Bugs while running ~/FedML/python/examples/simulation/mpi_torch_async_fedavg/torch_fedavg_mnist_lr_custum_data_and_model_example.py
yaokunxu opened this issue · 0 comments
when i follow the Readme to test the program, the problems come out
First one:
I have no idea about why this would happen and get no way to know how does it work , Anyway the code run
"run_custom_data_and_model_example.sh: 11: -hostfile: not found" and "run.sh: 19: -host: not found"
Second one:
It may indicate that there are some bugs in the code
"[FedML-Server @device-id-0] [Sun, 16 Jul 2023 12:46:33] [ERROR] [mlops_runtime_log.py:36:handle_exception] Uncaught exception
Traceback (most recent call last):
File "/home/xuhd/FedML/python/examples/simulation/mpi_torch_async_fedavg/torch_fedavg_mnist_lr_custum_data_and_model_example.py", line 40, in
simulator = SimulatorMPI(args, device, dataset, model)

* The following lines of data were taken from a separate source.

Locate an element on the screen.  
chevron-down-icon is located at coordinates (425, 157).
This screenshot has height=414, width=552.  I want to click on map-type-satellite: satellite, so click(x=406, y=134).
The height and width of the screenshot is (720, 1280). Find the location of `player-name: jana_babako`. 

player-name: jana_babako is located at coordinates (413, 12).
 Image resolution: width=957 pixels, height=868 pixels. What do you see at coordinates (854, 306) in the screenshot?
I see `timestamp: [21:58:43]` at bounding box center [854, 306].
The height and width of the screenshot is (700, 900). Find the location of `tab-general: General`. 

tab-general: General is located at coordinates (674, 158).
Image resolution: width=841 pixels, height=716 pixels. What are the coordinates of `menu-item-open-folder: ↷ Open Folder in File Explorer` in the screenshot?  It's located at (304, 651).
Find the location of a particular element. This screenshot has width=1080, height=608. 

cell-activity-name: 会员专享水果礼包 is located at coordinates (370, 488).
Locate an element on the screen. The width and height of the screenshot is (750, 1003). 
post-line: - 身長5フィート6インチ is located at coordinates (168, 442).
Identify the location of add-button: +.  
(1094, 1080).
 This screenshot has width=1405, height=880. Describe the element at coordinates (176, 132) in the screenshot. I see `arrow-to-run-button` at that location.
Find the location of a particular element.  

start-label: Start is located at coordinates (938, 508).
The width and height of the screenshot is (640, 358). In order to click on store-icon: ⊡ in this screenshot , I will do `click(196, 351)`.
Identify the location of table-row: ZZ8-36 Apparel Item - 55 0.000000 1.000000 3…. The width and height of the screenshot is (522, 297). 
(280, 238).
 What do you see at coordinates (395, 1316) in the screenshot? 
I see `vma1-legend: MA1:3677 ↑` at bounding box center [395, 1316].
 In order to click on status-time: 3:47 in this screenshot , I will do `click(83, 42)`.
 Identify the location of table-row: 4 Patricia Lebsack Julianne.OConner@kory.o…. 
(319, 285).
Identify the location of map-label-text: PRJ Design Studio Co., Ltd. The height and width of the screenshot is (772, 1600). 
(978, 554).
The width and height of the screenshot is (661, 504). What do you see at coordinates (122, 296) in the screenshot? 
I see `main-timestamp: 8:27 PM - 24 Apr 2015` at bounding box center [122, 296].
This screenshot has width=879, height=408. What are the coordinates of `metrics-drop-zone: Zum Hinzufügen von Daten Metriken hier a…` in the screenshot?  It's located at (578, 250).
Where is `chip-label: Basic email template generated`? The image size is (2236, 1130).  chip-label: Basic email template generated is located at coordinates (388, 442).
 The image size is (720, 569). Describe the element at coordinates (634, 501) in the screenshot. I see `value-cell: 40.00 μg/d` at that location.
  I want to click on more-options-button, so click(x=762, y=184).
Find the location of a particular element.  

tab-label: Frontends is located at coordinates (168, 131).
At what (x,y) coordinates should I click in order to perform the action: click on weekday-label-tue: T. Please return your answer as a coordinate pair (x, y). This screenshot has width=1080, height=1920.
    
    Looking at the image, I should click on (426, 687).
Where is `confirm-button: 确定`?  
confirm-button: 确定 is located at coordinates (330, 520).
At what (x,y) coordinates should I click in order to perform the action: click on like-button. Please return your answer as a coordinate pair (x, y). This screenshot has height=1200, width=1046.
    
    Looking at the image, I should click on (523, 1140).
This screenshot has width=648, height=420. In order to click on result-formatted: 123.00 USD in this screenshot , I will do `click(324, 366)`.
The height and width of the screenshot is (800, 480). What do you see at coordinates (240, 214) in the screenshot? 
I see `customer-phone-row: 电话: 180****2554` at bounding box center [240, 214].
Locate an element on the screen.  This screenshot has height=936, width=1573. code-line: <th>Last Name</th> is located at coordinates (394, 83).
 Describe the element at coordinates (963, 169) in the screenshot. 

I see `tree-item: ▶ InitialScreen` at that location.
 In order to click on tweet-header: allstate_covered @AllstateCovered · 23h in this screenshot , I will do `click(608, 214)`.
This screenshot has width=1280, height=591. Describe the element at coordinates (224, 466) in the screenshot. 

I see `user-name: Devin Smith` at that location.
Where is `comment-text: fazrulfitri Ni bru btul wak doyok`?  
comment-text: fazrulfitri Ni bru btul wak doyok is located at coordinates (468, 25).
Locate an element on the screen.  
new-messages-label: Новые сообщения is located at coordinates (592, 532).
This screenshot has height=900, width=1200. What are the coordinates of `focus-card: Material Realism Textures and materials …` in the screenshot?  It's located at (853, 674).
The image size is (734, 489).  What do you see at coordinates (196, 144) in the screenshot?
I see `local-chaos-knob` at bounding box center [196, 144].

File "/home/xuhd/FedML/python/fedml/simulation/simulator.py", line 107, in init
FedML_FedAvgSeq_distributed(
File "/home/xuhd/FedML/python/fedml/simulation/mpi/fedavg_seq/FedAvgSeqAPI.py", line 31, in FedML_FedAvgSeq_distributed
init_server(
File "/home/xuhd/FedML/python/fedml/simulation/mpi/fedavg_seq/FedAvgSeqAPI.py", line 99, in init_server
server_manager.send_init_msg()
File "/home/xuhd/FedML/python/fedml/simulation/mpi/fedavg_seq/FedAvgServerManager.py", line 42, in send_init_msg
client_schedule = self.aggregator.generate_client_schedule(self.args.round_idx, client_indexes)
File "/home/xuhd/FedML/python/fedml/simulation/mpi/fedavg_seq/FedAVGAggregator.py", line 183, in generate_client_schedule
client_schedule = np.array_split(client_indexes, self.worker_num)
File "/usr/local/lib/python3.10/dist-packages/numpy/lib/shape_base.py", line 770, in array_split
raise ValueError('number sections must be larger than 0.') from None
ValueError: number sections must be larger than 0."
Third one:
The file is there but the error occurs
"Traceback (most recent call last):
File "/home/xuhd/FedML/python/examples/simulation/mpi_torch_async_fedavg/torch_fedavg_mnist_lr_custum_data_and_model_example.py", line 25, in
args = fedml.init()
File "/home/xuhd/FedML/python/fedml/init.py", line 33, in init
args = load_arguments(fedml._global_training_type, fedml._global_comm_backend)
File "/home/xuhd/FedML/python/fedml/arguments.py", line 188, in load_arguments
args = Arguments(cmd_args, training_type, comm_backend)
File "/home/xuhd/FedML/python/fedml/arguments.py", line 74, in init
self.get_default_yaml_config(cmd_args, training_type, comm_backend)
File "/home/xuhd/FedML/python/fedml/arguments.py", line 129, in get_default_yaml_config
configuration = self.load_yaml_config(cmd_args.yaml_config_file)
File "/home/xuhd/FedML/python/fedml/arguments.py", line 80, in load_yaml_config
with open(yaml_path, "r") as stream:
FileNotFoundError: [Errno 2] No such file or directory: 'config/zht_config.yaml\r'"
Looking forward to your help.Respect.OTZ.